● The problem: Copy verbatim the span of lines beginning at the line that contains "The image size is (1160, 800)." and ending with the final line of the data. Exclude pictures from the copy.

(Stored data entries)

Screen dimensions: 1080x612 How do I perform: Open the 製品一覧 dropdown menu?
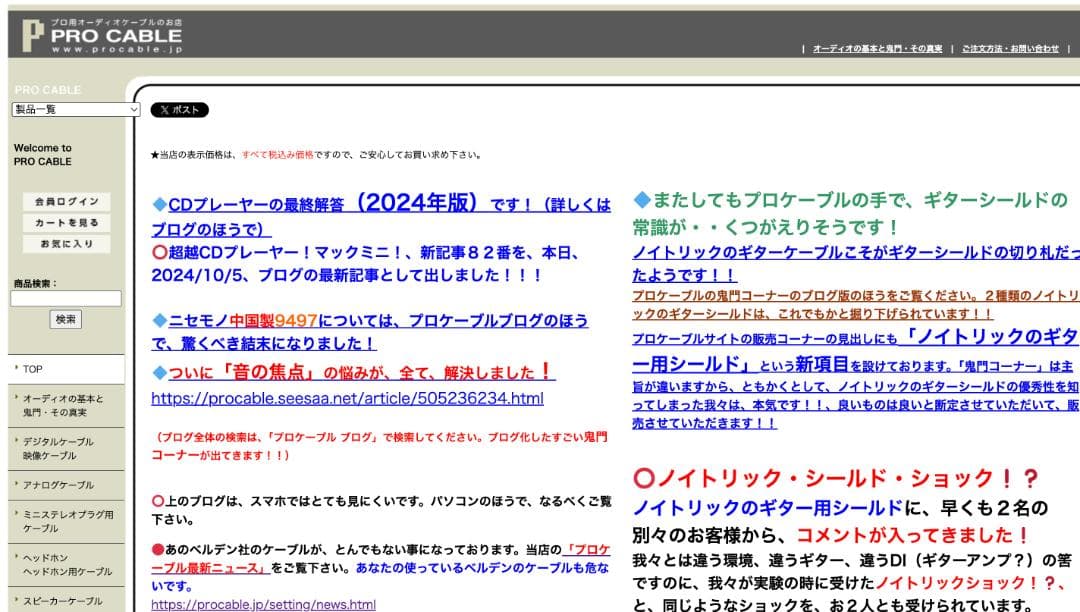(70, 109)
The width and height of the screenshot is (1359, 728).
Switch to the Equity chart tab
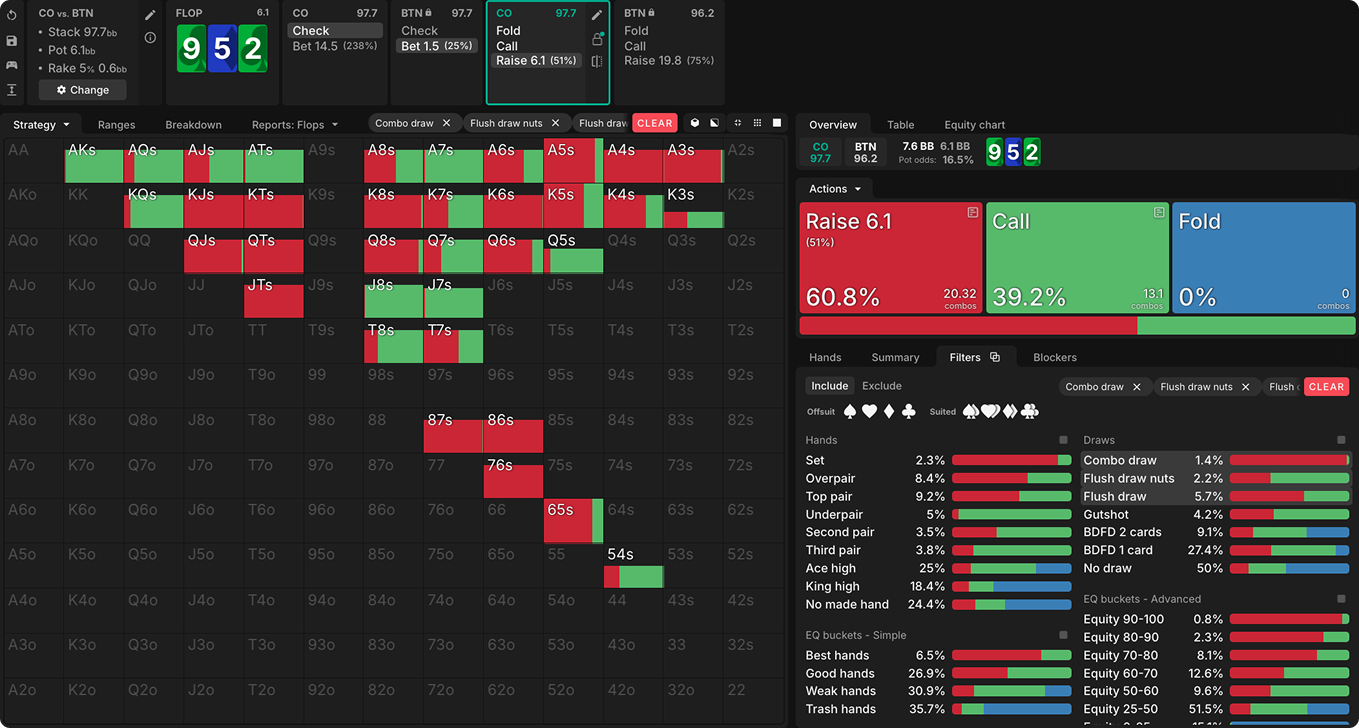coord(974,125)
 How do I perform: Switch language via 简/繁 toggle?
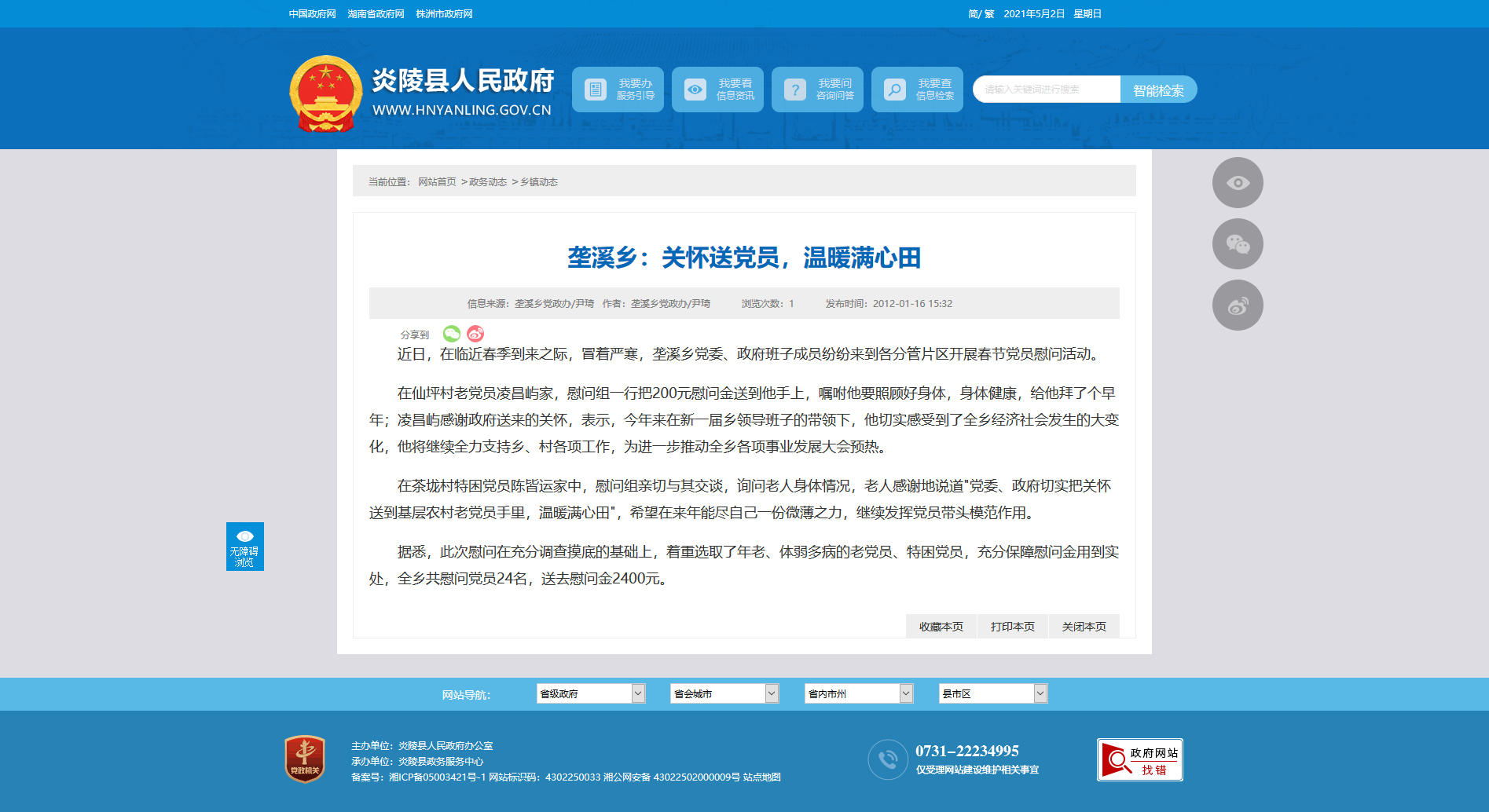click(981, 14)
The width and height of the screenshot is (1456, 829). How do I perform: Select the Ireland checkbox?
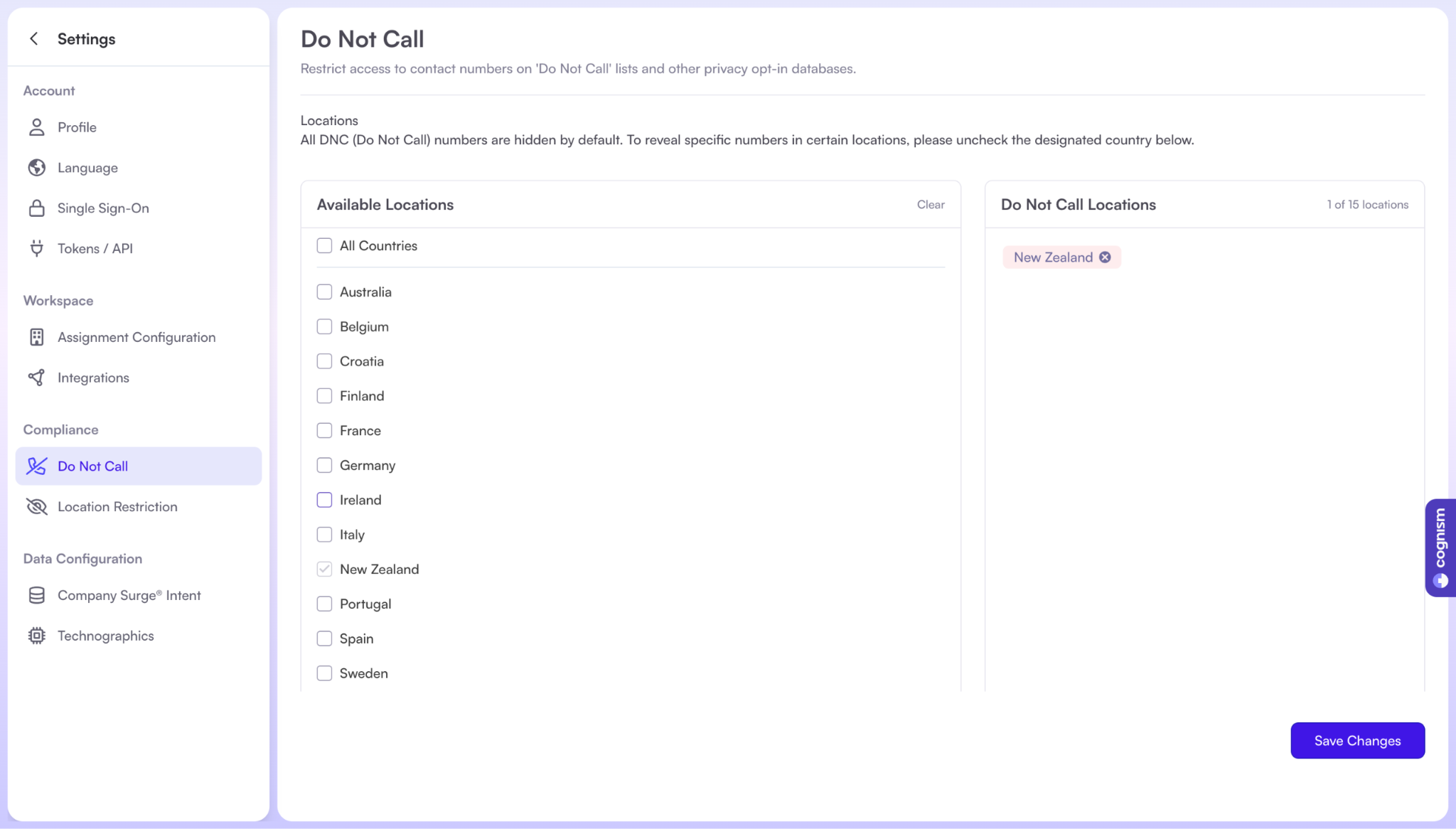324,501
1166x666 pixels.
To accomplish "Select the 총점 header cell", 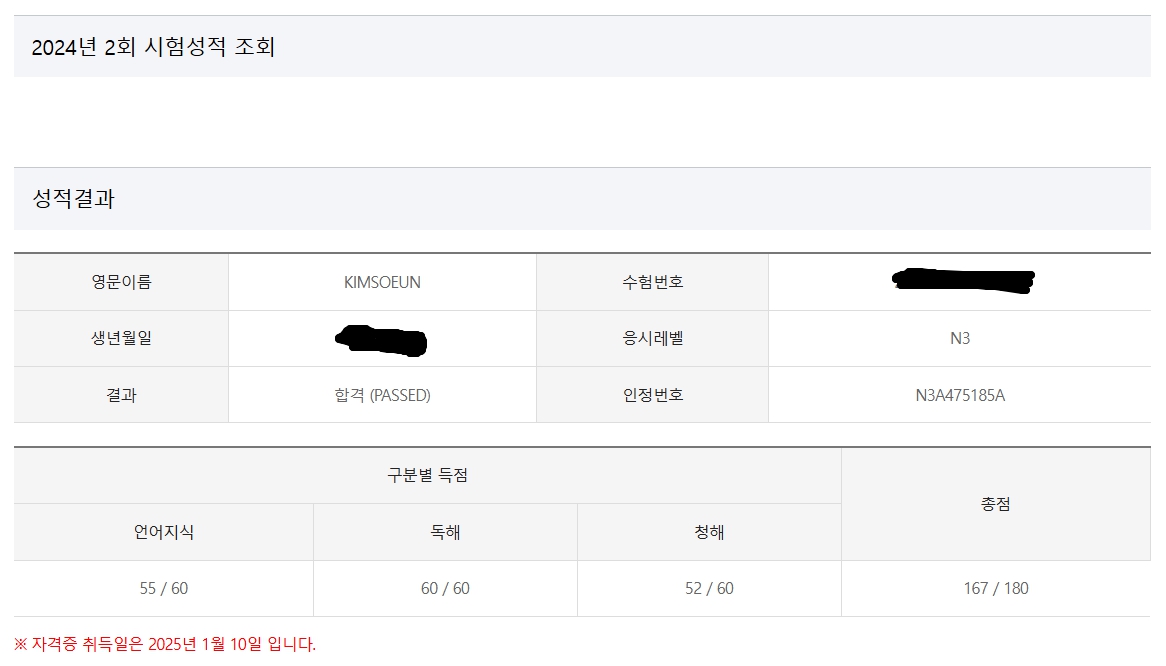I will tap(995, 504).
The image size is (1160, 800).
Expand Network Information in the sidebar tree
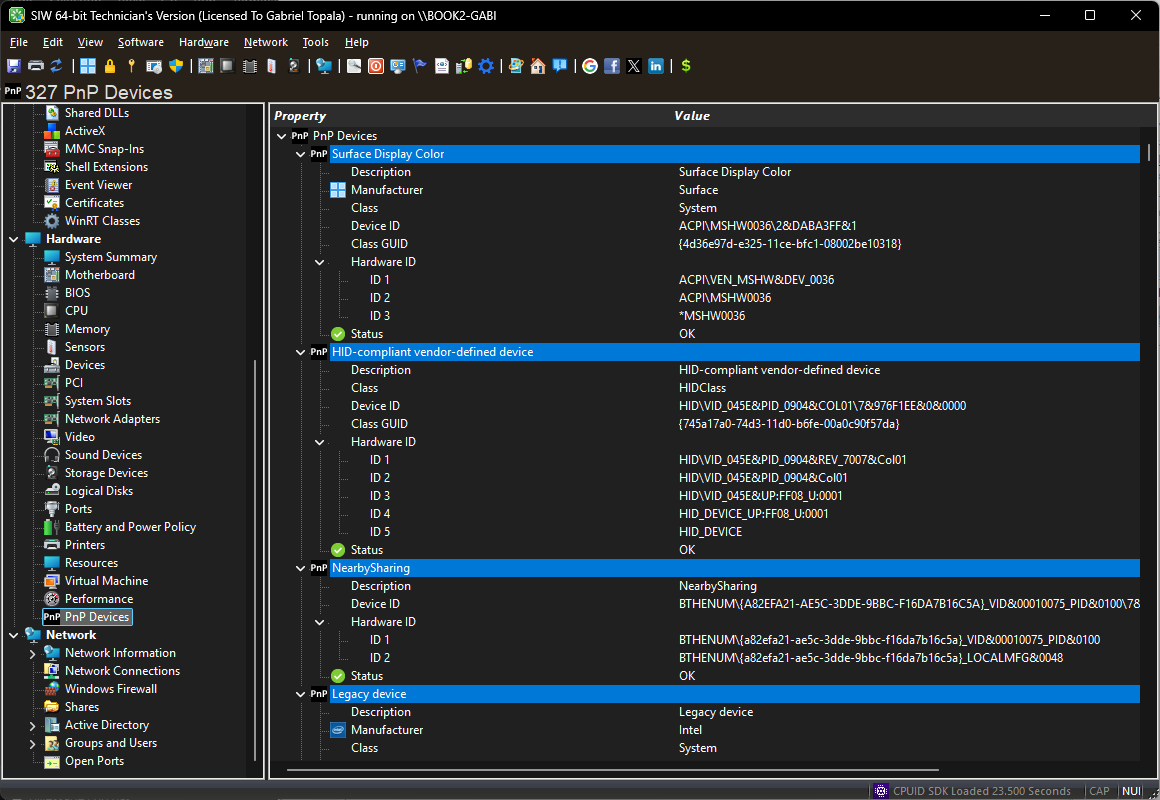click(x=33, y=653)
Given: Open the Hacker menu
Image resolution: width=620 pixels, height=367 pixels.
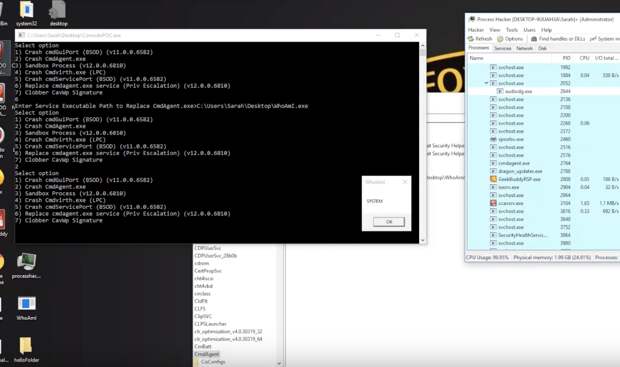Looking at the screenshot, I should [x=476, y=30].
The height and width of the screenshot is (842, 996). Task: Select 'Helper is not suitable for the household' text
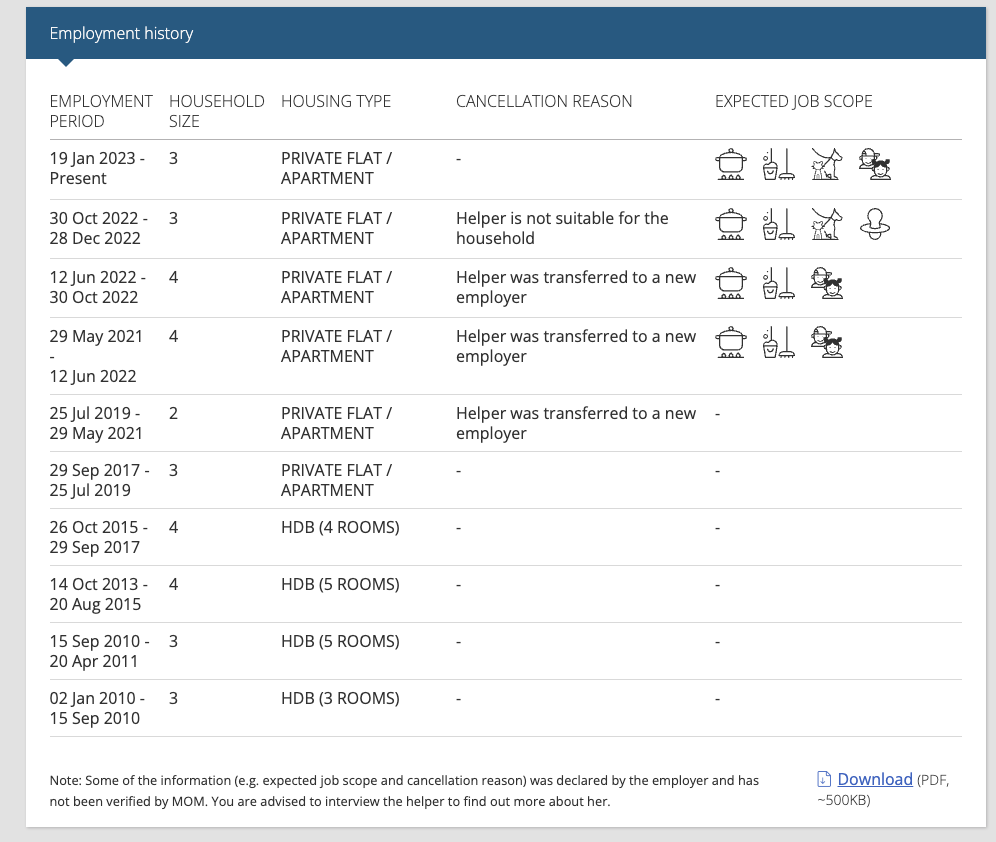562,228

● Answer space:
The image size is (1160, 800).
Expand Network Information in the sidebar tree
click(x=33, y=653)
Given: Open the Hacker menu
Image resolution: width=620 pixels, height=367 pixels.
Looking at the screenshot, I should [x=476, y=30].
The height and width of the screenshot is (842, 996). Task: Select 'Helper is not suitable for the household' text
562,228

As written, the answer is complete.